At Illinois Policy Ravi Mishra and Lauren Zuar propose three non-starters for balancing Chicago’s budget:
Chicago’s annual budget process is typically a desperate scramble that leaves taxpayers wounded when it could be a measured, responsible process if city leaders would just do three things: cut non-essential staff, cut non-essential projects and push government pension reform.
Although Chicago Mayor Brandon Johnson was forced to abandon his plans for a $300 million property tax hike, his 2025 budget adds $181.6 million in other tax and fee increases. It does little to fix enduring structural issues contributing to the city’s big budget deficit.
Cutting non-essential staff and non-essential projects is a completely reasonable idea which no Illinois politician will support.

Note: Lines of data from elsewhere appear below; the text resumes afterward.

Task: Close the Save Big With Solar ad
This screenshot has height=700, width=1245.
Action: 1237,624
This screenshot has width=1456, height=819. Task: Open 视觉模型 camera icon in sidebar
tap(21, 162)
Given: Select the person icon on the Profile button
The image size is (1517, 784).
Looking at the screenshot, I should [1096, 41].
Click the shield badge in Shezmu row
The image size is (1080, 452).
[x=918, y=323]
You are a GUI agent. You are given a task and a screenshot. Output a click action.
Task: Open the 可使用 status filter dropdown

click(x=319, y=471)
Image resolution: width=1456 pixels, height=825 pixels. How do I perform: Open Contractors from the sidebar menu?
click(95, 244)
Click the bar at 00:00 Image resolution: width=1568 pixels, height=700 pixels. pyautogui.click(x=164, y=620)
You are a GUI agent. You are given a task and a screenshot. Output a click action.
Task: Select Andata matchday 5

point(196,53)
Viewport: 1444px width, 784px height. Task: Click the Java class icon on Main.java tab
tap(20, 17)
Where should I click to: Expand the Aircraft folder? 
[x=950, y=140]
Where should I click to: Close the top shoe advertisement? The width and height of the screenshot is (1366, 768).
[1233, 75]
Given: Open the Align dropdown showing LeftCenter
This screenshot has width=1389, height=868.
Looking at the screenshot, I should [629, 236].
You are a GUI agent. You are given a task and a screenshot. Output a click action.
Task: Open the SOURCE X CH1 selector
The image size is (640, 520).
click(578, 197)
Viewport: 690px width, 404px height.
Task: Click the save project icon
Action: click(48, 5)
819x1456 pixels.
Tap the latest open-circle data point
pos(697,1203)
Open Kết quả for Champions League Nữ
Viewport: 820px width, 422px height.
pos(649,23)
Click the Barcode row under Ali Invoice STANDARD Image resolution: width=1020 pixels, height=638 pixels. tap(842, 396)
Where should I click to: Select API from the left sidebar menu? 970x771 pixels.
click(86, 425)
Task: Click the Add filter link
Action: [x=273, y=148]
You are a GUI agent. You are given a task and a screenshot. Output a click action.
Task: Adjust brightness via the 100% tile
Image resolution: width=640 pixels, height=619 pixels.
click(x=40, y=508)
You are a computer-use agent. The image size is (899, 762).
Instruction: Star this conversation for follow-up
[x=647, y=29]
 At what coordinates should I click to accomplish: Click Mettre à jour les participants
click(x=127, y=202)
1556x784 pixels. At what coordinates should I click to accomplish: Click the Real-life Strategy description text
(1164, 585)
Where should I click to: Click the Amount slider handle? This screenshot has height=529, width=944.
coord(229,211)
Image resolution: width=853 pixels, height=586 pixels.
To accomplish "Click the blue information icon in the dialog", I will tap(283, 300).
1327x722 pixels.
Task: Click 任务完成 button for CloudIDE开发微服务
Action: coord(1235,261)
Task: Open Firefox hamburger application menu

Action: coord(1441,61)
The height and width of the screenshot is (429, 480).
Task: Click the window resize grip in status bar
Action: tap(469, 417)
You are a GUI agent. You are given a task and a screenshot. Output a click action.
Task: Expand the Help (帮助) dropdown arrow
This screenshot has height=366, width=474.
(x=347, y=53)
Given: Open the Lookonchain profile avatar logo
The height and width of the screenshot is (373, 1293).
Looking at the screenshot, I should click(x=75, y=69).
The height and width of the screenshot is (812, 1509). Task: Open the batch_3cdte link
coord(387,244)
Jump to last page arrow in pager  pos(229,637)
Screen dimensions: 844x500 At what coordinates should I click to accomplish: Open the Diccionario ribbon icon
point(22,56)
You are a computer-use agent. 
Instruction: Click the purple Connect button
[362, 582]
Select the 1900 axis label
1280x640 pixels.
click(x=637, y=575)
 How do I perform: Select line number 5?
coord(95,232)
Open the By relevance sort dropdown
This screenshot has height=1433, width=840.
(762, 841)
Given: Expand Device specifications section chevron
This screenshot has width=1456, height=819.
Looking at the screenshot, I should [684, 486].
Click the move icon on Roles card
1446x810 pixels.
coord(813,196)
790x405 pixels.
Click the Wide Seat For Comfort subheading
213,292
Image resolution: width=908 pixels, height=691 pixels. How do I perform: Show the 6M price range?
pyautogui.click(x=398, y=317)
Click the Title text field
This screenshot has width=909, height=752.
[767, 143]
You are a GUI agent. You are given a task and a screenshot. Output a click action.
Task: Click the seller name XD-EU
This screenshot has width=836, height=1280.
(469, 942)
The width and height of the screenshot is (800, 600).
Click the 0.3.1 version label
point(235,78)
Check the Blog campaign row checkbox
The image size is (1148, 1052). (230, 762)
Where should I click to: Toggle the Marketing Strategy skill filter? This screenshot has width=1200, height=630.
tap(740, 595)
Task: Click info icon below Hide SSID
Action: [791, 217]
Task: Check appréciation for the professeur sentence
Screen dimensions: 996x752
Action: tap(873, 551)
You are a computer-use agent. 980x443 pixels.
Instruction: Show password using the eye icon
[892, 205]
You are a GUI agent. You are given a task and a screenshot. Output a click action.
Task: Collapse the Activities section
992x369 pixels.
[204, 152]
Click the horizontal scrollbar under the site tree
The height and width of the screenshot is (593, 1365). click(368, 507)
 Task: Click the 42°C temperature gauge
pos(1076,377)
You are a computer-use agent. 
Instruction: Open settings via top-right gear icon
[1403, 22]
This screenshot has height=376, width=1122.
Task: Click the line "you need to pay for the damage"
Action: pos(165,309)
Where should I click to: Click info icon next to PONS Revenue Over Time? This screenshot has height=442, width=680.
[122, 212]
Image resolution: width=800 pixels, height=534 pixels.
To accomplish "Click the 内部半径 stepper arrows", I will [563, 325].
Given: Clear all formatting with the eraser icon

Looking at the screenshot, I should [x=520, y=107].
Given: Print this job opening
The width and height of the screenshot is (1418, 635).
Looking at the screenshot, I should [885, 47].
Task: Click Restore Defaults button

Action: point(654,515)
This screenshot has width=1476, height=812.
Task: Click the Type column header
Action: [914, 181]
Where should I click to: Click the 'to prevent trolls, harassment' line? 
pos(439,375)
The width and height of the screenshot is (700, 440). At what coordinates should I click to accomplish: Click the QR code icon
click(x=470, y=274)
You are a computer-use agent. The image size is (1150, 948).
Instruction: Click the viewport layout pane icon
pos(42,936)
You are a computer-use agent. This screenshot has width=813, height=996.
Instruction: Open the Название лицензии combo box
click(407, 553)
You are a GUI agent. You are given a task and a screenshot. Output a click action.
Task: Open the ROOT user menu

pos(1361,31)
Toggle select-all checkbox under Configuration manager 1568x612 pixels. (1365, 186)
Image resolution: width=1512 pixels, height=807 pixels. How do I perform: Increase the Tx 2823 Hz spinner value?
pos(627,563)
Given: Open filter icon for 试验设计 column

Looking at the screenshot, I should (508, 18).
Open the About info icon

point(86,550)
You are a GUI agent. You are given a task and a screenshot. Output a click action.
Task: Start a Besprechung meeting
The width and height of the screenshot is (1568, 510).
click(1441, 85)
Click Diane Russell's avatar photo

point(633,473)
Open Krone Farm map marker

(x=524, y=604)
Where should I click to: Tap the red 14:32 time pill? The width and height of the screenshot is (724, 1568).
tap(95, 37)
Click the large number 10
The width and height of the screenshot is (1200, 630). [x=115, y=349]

Pension reform has been fully litigated and a constitutional amendment that would allow it has already been proposed and rejected by Illinoisans. That even as the pension liability per Illinoisans continues to mount.
While we’re spinning fantasy strategies, why not think big? We could save billions by shuttering the Chicago Public Schools entirely and contracting the education of Chicago’s children out to the Chicago Archdiocese. They spend half as much per student as does the CPS.
The CPS’s budget has soared over the last 30 years even as the number of children enrolled has languished. The increased spending has not resulted in sufficiently improved performance, either.